Please transcribe the lines of the listing from the line with "Add emoji reaction to normanmaurer's comment" up to and including the line with "pos(43,118)", reproducing each one without any change.

• **Extracted material**

————

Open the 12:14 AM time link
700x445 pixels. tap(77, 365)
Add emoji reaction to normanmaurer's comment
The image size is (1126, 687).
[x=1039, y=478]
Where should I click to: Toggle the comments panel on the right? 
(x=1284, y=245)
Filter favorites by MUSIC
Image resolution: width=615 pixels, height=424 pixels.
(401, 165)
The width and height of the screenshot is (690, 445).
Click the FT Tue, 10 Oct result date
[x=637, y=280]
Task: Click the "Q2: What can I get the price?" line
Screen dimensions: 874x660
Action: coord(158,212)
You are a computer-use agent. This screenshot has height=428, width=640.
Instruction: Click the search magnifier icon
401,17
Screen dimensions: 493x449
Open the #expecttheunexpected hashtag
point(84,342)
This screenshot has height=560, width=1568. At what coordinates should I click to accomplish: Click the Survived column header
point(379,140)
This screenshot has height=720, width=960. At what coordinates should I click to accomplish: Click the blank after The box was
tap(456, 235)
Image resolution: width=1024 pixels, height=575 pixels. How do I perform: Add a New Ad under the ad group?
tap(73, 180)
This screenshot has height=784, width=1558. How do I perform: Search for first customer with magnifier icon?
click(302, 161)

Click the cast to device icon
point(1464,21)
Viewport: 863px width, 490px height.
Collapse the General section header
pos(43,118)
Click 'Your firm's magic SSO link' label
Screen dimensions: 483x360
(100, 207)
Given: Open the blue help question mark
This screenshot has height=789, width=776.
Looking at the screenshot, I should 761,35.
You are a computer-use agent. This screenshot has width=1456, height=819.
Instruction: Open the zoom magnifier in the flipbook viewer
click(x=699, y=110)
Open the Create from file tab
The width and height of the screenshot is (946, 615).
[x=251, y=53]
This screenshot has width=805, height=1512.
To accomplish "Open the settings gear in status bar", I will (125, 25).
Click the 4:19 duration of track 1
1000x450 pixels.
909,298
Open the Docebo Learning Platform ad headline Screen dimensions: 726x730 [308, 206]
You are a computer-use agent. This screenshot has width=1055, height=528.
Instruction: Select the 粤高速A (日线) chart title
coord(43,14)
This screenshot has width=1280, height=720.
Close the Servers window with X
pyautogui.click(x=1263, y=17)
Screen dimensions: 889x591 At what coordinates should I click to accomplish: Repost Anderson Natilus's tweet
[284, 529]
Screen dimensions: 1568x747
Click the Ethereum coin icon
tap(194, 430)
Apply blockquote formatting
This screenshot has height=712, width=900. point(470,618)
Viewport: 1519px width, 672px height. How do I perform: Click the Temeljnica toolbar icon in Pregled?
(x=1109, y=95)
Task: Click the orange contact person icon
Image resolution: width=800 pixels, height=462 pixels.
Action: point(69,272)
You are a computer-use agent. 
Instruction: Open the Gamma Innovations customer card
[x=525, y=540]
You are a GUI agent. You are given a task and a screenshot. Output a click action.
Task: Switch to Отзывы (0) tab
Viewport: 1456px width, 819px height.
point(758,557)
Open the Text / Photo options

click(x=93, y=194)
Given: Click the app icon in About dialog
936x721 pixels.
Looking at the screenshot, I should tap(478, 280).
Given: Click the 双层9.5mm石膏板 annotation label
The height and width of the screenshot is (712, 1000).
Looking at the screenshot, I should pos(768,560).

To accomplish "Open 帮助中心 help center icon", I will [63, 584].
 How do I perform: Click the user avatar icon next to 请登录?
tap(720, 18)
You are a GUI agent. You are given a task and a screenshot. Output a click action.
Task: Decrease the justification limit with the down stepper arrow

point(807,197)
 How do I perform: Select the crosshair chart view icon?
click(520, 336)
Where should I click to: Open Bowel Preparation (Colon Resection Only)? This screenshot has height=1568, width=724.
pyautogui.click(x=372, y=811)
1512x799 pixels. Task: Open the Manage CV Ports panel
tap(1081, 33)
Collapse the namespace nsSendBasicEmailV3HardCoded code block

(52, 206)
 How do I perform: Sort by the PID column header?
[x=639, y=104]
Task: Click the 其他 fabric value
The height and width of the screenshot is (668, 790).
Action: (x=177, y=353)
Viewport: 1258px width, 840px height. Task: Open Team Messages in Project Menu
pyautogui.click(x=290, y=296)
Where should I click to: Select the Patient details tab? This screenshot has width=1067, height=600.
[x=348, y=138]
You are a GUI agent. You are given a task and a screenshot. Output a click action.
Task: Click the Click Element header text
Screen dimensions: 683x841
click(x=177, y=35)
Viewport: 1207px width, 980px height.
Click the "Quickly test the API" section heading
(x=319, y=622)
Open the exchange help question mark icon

————

• **Solution for this task**
Add emoji reaction to normanmaurer's comment
The image size is (1126, 687).
[x=1039, y=478]
Where should I click to: Toggle the comments panel on the right? 
(x=1284, y=245)
Filter favorites by MUSIC
Image resolution: width=615 pixels, height=424 pixels.
(401, 165)
The width and height of the screenshot is (690, 445).
Click the FT Tue, 10 Oct result date
[x=637, y=280]
Task: Click the "Q2: What can I get the price?" line
Screen dimensions: 874x660
Action: coord(158,212)
You are a computer-use agent. This screenshot has height=428, width=640.
Instruction: Click the search magnifier icon
401,17
Screen dimensions: 493x449
Open the #expecttheunexpected hashtag
point(84,342)
This screenshot has height=560, width=1568. At what coordinates should I click to accomplish: Click the Survived column header
point(379,140)
This screenshot has height=720, width=960. At what coordinates should I click to accomplish: Click the blank after The box was
tap(456, 235)
Image resolution: width=1024 pixels, height=575 pixels. How do I perform: Add a New Ad under the ad group?
tap(73, 180)
This screenshot has height=784, width=1558. How do I perform: Search for first customer with magnifier icon?
click(302, 161)

Click the cast to device icon
point(1464,21)
Viewport: 863px width, 490px height.
Collapse the General section header
pos(43,118)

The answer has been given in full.